= Turing tarpit =

Intentionally obscure programming language

A Turing tarpit (or Turing tar-pit) is any programming language or computer interface that allows for flexibility in function but is difficult to learn and use because it offers little or no support for common tasks. The phrase was coined in 1982 by Alan Perlis in the Epigrams on Programming:

54. Beware of the Turing tar-pit in which everything is possible but nothing of interest is easy.

Perlis did not further explain the term or offer examples, leaving his meaning open to interpretation. "Turing" has generally been understood to refer to the Church–Turing thesis, which holds that certain simple models of computation are sufficient to express any numerical calculation procedure, even though doing so in practice might be a daunting task.
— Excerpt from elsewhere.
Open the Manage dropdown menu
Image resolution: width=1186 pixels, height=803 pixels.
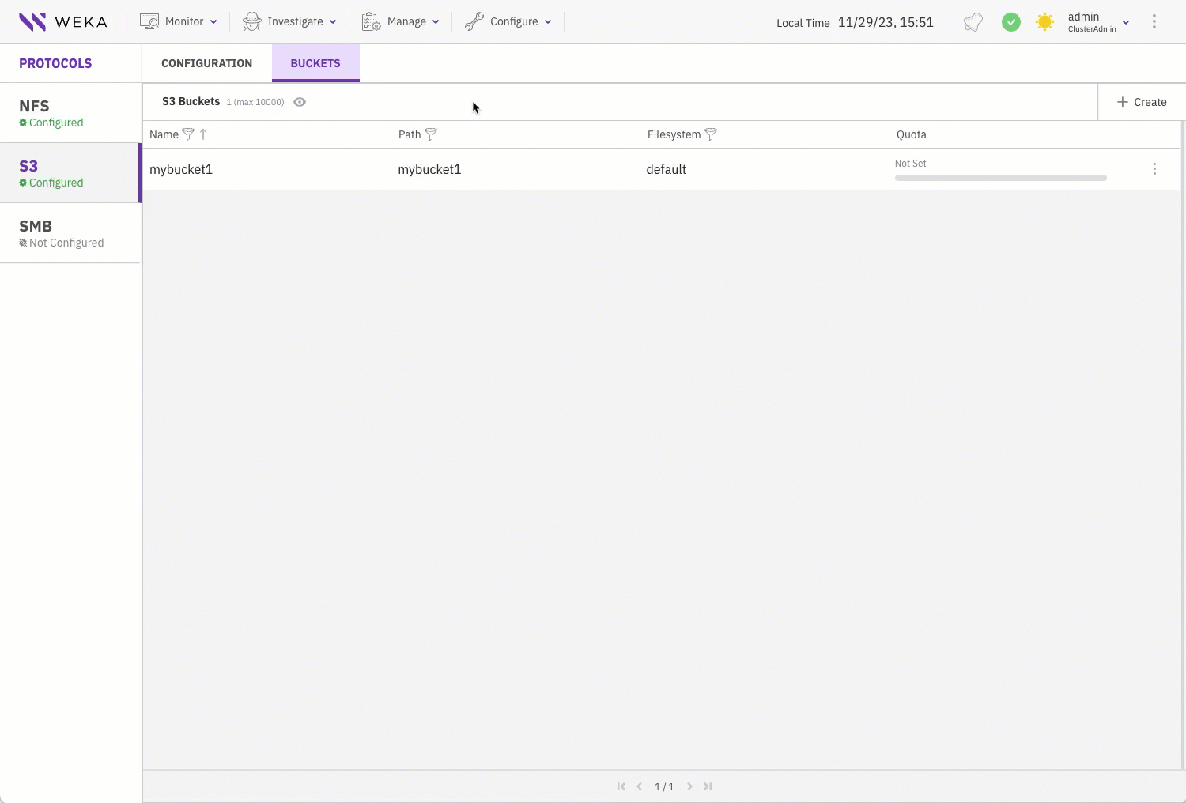click(x=400, y=21)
As a pioneer in programming language technology, Perlis participated in the specification of ALGOL, a language that provided a rich procedural syntax but no standard input/output facilities. Accordingly, Peter Wegner identified real-time interaction with an environment as an aspect of practical computing that models like the Turing machine failed to address.

The term has since become associated with esoteric programming languages that are intentionally designed to be universal but impractical. Using such languages is a form of mathematical recreation: programmers can work out how to achieve basic programming constructs in an extremely difficult but mathematically Turing-equivalent language.